_Brief 1_:
Do these statements agree with the passage on Romanian justice reform? Answer yes or no for each, quoting the deciding words. (a) Macovei plans a further pay hike for magistrates this year. (b) A supreme court judge's salary is twice Macovei's. (c) The Anti-Corruption and Judicial Reform strategies have so far been completed on schedule.
_Brief 2_:
Which products does Macovei name in the passage on Romanian justice reform when she says that measuring prosecutions is not like producing them?
_Brief 3_:
In the passage on Romanian justice reform, to whom did the prosecutor send his complaint about political influence?

Document passage START

The new minister expects an annual evaluation of the role, much like any other senior job, to be law by the middle of this year and then, sometime at the end of 2005, for a six-month assessment to be carried out on the job.
Bribery of magistrates is another common problem, leading those with money and influence to find a more favourable result in the justice system. In the past, salaries of magistrates have been raised as a disincentive to taking bribes. But a further pay hike is not among Macovei's plans for the year. “Their salaries are fine compared to their level of living,” she says. “Salaries of a judge of a supreme court are three times as much as mine. It's not the only problem with corruption. We don't pay for their honesty with money.”
A common EU criticism is that Romanian justice lacks implementation. The laws are in place, but their exercise is limited. One way of proving to the EU that the Romanian law is working is through the new Anti-Corruption and Judicial Reform strategies, which are part of the conditions for entry and have so far been completed on schedule.
With NAPO, Macovei says that there is a huge difference between the number of cases registered (entering the process and being investigated) and the number of cases with indictments (going to court). But measuring the efficacy of the prosecution is hard, as its success cannot be determined on the number of those it sends to jail.
“I don't think we can talk about a number of convictions, it depends on the type of prosecutions and on the number of complaints,” she says. “It's not like producing cars or tables or chairs.”
So the Ministry will instead focus on sectors where high-level corruption takes place, such as tax evasion and in customs and excise.
Also the EU needs to see an independent judiciary and a more random distribution of cases to magistrates. “One could not deny that, in good faith, there has not been political influence in NAPO and other prosecutors' offices in cases involving political interest,” admits Macovei. “Last week I read a complaint from a prosecutor to the superior council of magistrates. He complained about political influence. Because the chief prosecutor did not like the way he was investigating a case, the case was taken away from him and given to another prosecutor. This happens quite a lot. The law allows this.”

Document passage END
Record excerpts START

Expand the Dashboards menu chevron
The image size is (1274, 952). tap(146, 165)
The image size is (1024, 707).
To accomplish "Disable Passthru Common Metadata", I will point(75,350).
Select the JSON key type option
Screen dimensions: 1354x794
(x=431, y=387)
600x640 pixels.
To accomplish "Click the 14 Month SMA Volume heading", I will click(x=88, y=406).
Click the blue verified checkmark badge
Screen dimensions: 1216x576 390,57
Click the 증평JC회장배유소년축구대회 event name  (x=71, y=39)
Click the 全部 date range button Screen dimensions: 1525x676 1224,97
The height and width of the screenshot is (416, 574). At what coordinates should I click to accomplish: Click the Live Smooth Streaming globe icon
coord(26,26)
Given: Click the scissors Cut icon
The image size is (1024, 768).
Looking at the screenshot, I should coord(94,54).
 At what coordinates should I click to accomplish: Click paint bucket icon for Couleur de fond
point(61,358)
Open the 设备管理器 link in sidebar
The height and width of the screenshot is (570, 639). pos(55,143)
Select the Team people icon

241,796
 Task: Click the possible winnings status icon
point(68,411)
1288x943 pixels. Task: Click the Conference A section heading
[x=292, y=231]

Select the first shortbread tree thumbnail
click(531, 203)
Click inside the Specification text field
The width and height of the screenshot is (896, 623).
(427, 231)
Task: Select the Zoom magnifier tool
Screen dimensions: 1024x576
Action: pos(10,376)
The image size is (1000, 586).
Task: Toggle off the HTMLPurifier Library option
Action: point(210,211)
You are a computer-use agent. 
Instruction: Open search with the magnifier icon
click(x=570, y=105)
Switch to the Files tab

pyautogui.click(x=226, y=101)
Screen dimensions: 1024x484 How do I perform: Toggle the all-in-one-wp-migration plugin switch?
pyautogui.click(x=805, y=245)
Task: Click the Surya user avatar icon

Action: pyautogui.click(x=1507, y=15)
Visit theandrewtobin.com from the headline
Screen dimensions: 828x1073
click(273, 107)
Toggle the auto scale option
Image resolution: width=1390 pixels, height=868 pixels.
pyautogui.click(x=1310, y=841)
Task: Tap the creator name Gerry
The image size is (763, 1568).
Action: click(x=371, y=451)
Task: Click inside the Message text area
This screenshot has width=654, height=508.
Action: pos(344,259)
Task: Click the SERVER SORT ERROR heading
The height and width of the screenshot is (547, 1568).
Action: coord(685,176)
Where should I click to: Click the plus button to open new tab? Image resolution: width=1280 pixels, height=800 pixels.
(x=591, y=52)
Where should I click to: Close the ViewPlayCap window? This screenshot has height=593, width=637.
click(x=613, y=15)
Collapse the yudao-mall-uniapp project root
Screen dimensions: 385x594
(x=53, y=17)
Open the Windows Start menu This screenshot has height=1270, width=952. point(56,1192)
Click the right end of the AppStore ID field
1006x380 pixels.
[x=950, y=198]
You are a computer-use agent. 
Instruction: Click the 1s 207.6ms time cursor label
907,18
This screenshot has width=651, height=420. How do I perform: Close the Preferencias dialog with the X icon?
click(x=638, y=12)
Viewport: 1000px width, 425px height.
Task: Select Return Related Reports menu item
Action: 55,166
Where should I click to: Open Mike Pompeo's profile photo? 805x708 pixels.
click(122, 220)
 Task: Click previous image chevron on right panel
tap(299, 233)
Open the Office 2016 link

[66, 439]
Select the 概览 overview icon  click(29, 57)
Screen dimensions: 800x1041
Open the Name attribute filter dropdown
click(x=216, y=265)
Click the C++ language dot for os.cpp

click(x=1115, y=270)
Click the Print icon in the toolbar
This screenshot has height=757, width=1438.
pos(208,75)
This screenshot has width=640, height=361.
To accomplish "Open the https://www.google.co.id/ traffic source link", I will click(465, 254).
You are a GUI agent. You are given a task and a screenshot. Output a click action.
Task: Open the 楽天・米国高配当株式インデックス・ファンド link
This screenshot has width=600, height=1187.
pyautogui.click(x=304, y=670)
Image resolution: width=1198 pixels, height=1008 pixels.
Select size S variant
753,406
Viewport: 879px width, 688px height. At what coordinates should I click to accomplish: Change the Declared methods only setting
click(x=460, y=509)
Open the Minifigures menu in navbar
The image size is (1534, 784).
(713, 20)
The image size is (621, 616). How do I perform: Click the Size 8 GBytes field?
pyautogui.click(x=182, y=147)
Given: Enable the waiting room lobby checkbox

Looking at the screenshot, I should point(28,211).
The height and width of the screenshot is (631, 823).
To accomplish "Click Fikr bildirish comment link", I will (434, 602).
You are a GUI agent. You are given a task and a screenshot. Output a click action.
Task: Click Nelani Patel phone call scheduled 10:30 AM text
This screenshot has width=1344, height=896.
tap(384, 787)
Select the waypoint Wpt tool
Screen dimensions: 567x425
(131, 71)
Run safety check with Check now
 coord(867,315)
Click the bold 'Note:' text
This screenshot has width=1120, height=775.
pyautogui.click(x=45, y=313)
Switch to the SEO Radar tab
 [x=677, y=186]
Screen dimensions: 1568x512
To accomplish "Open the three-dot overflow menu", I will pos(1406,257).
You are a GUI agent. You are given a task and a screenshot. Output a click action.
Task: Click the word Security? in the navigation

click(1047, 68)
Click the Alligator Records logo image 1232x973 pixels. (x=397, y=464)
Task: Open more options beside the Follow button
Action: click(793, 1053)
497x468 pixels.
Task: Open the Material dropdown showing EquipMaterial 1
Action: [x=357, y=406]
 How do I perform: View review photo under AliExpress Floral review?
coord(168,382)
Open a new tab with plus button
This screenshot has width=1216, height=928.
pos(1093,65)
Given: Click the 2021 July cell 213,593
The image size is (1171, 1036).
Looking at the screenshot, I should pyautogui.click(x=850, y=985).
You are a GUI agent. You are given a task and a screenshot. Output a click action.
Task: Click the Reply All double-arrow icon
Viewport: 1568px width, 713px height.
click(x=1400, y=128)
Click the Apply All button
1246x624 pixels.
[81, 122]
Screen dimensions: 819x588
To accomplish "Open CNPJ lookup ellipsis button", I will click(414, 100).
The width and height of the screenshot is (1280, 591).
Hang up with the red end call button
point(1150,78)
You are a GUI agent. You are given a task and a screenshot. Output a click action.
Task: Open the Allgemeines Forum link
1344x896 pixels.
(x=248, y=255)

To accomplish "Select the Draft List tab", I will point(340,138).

Record excerpts END

_Answer box 1_:
(a) No: "But a further pay hike is not among Macovei's plans for the year."
(b) No: "Salaries of a judge of a supreme court are three times as much as mine."
(c) Yes: "have so far been completed on schedule."

_Answer box 2_:
Cars, tables, chairs

_Answer box 3_:
The superior council of magistrates.